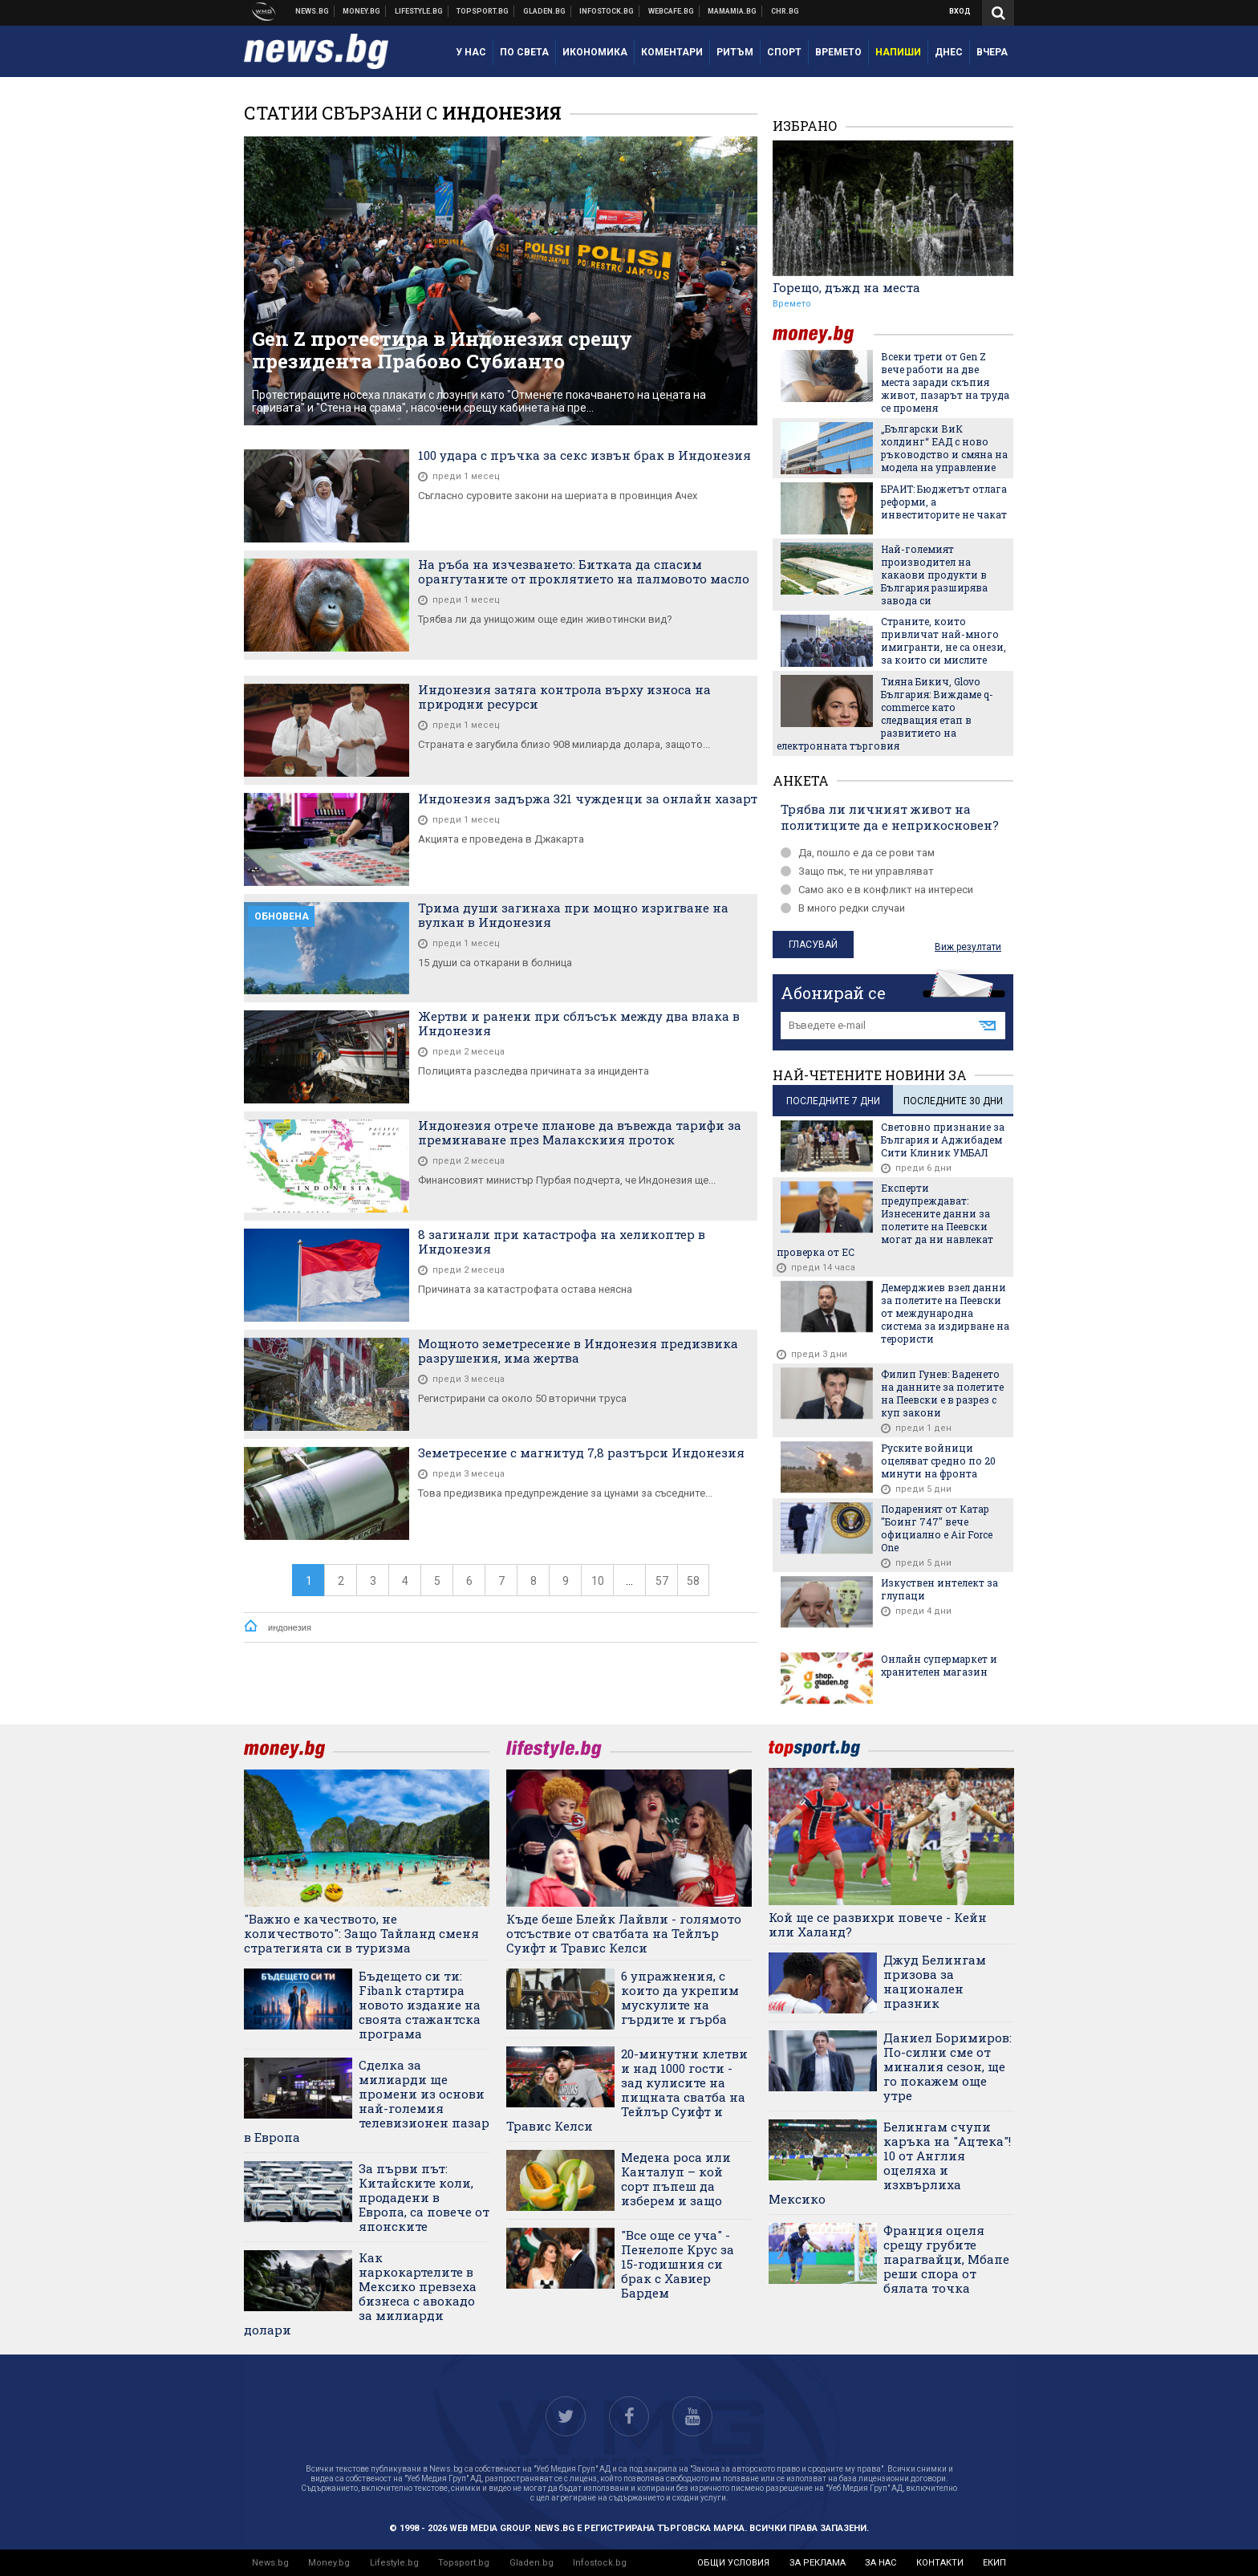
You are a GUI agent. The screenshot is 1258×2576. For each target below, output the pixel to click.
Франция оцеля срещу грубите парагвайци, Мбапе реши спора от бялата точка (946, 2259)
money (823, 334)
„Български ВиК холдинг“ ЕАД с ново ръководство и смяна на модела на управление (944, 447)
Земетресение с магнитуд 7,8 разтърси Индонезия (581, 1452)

☆ ☆ ☆ ☆ ☆ ☆ ☆

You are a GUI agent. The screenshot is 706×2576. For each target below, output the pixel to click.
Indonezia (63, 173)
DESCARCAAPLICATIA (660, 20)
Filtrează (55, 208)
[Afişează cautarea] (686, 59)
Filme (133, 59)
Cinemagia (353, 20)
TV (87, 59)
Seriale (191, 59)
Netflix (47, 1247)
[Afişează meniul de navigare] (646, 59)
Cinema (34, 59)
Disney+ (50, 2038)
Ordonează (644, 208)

☆ ☆ ☆ ☆ ☆ ☆ ☆

• _요구 사항_
"TV (87, 59)" 항목이 있는 줄부터 "Ordonează (644, 208)" 항목이 있는 줄까지(두 줄 모두 포함) 수정해서 다시 적으세요. "Seriale" 부분만 "Emisiuni" 표기로 바꾸고 나머지는 그대로 둡니다.

• _작성한 답변_
TV (87, 59)
Emisiuni (191, 59)
Netflix (47, 1247)
[Afişează meniul de navigare] (646, 59)
Cinema (34, 59)
Disney+ (50, 2038)
Ordonează (644, 208)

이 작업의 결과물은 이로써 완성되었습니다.